Zur Rekonstruktion von Nerven mit größerem Kaliber als der Spendernerv können auch mehrere Spendernerven parallel geschaltet werden (sog. Cable-grafts). Bei der Längenwahl sollten die Spendertransplantate 10–30 % länger sein als der Defekt, um spannungsfreie Nähte auch bei Extremitätenbewegungen und damit verbundenen Elongationen des Nerven zu gewährleisten [2].
Nerventransfers und
Sehnentransfers
Wenn aufgrund ausgedehnter Defekte oder sehr weit proximalen Verletzungen keine Rekonstruktion möglich ist bzw. kein zufriedenstellendes Ergebnis zu erwarten ist, kommen sogenannte Ersatzoperationen zum Einsatz.
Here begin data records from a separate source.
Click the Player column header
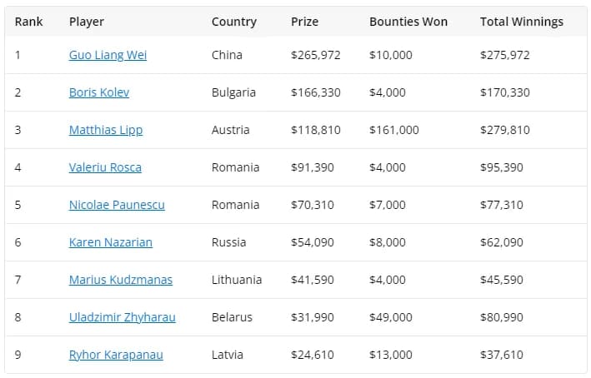Screen dimensions: 591x378 pyautogui.click(x=87, y=22)
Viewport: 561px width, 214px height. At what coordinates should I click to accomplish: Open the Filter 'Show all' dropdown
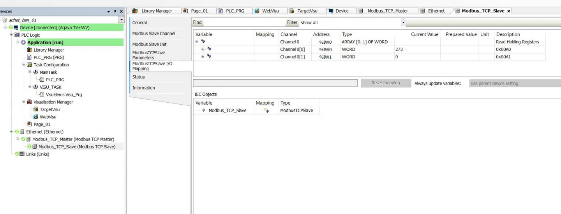coord(403,23)
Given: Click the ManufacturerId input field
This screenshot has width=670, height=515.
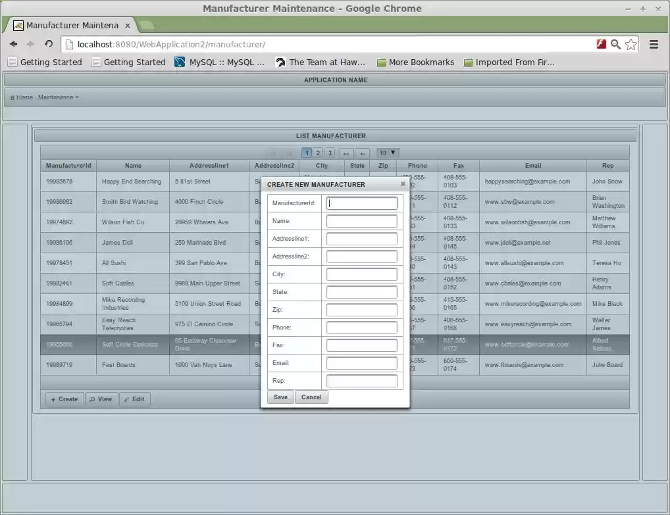Looking at the screenshot, I should pos(362,203).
Hierbei kann man zwischen motorischer Ersatzplastik und den sogenannten Nerventransfers unterscheiden. Der Nerventransfer beschreibt die Technik, targetnah einen entbehrlichen motorischen Spendernerv auf den Nervenast der gewünschten Zielmuskulatur zu transferieren [27]. Dabei ergeben sich mehrere Vorteile: Der Eingriff findet meist in gesunden, nicht durch das Trauma geschädigten Bereichen statt, durch distale Nerventransfers wird die proximale in eine distale Läsion konvertiert und damit die Regenerationsstrecke und -zeit kurz gehalten. Außerdem bleibt hier die physiologische Biomechanik der Muskulatur erhalten, was bei der Alternative, der motorischen Ersatzplastik nicht der Fall ist.
Sollte es zu keiner erfolgreichen Reinnervation kommen oder kein geeigneter Spendernerv für Nerventransfers zur Verfügung stehen, kommen motorische Ersatzplastiken zum Einsatz. Hierbei werden Sehnen und Muskeln dauerhaft transpositioniert, um einzelne motorische Funktionen wiederherzustellen (z.B Handgelenkextension nach N.-radialis-Läsion). Vorteil der motorischen Ersatzplastik ist, dass sie auch lange Zeit nach Nervenverletzung und Degeneration der Zielmuskulatur kräftige und rasche Funktionswiederkehr bringen kann. Der Nachteil ist, dass das physiologische Bewegungsmuster der Originalmuskulatur nicht erreicht werden kann und es sich sozusagen um „Ersatzbewegungen“ handelt. Voraussetzung für eine motorische Ersatzoperation ist eine freie Beweglichkeit der betroffenen Gelenke, eine gute Weichteilbedeckung sowie eine freie Gleitfähigkeit der zu behandelnden Sehnen. Selbstverständlich müssen auch Motoren mit solider Innervation und gutem Kraftgrad (mindestens M4) verfügbar sein.
Wichtig ist vor Einleitung einer spezifischen Therapie eine ausgiebige Aufklärung des Patienten über die Langwierigkeit einer Nervenverletzung sowie das zu erwartende funktionelle Ergebnis. Im klinischen Alltag zeigen sich hier teilweise unrealistische Erwartungshaltungen der betroffenen Patienten.